"""

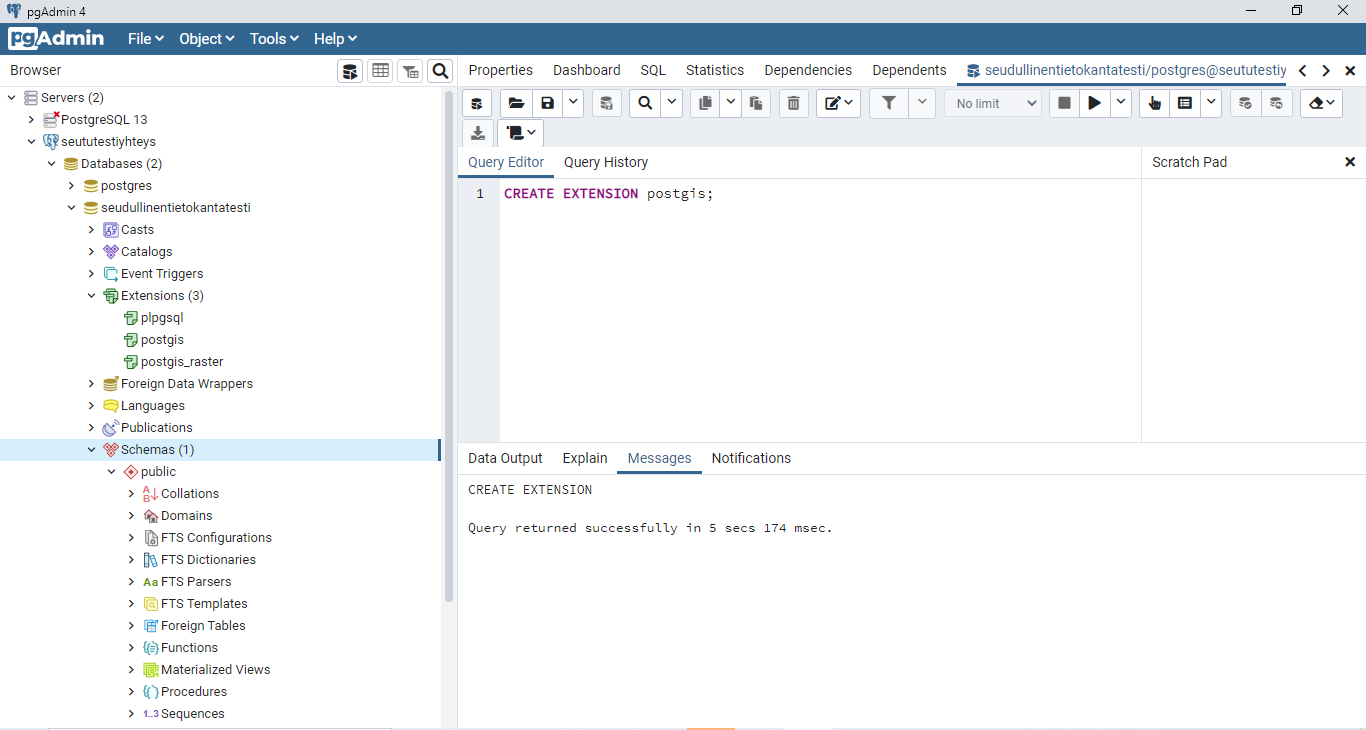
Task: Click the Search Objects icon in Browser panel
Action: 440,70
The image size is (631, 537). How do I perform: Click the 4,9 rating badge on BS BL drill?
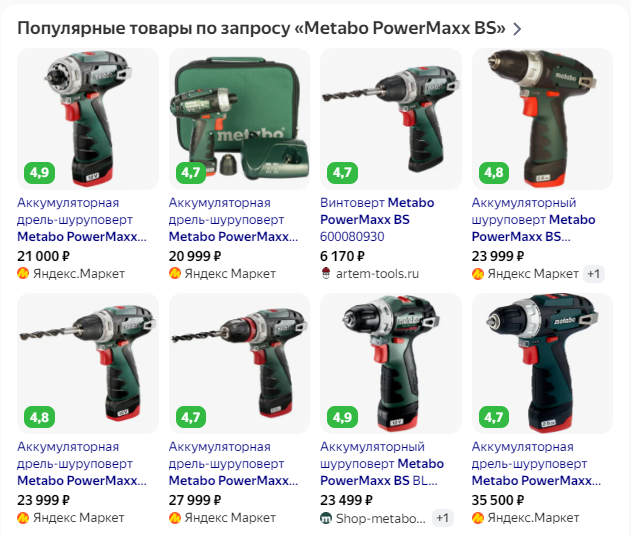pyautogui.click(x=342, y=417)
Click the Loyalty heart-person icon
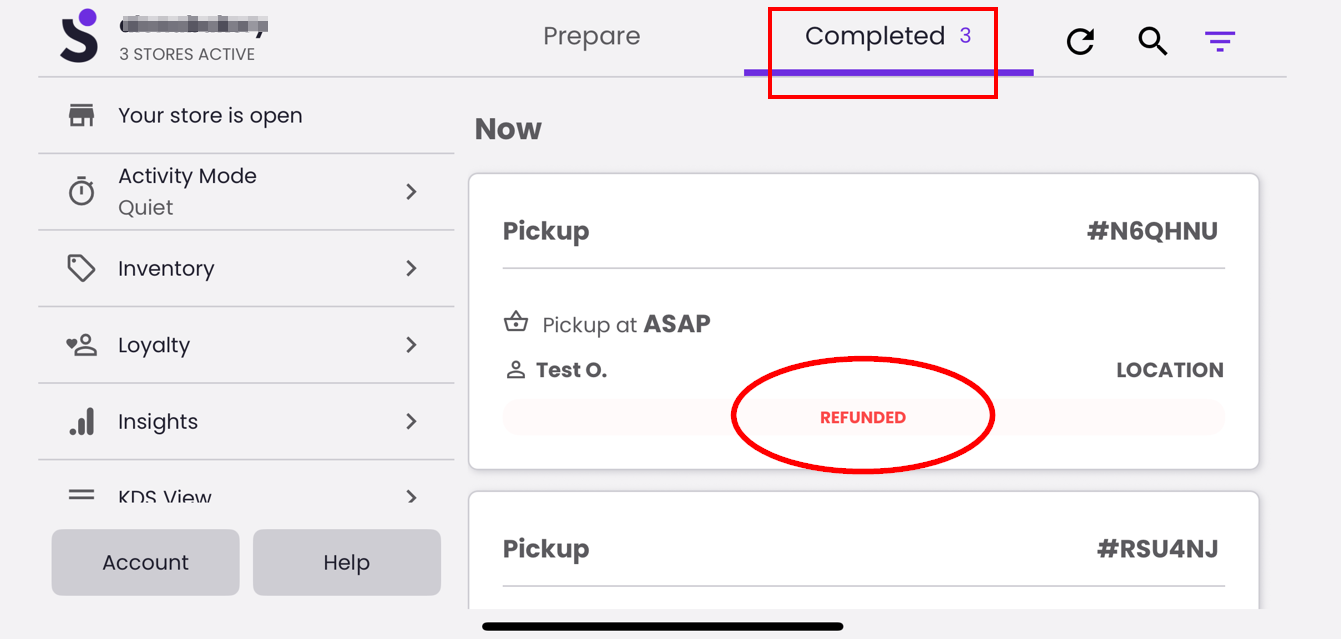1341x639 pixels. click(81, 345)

"""

=== TASK ===
Only the lines from the one containing "The image size" through the last line of the entries, both included, should be repeated exactly, and the pictures should be left out.

=== OUTPUT OF THE EXERCISE ===
The image size is (631, 537). How do I perform: Click the 4,9 rating badge on BS BL drill?
pyautogui.click(x=342, y=417)
Click the Loyalty heart-person icon
1341x639 pixels. click(81, 345)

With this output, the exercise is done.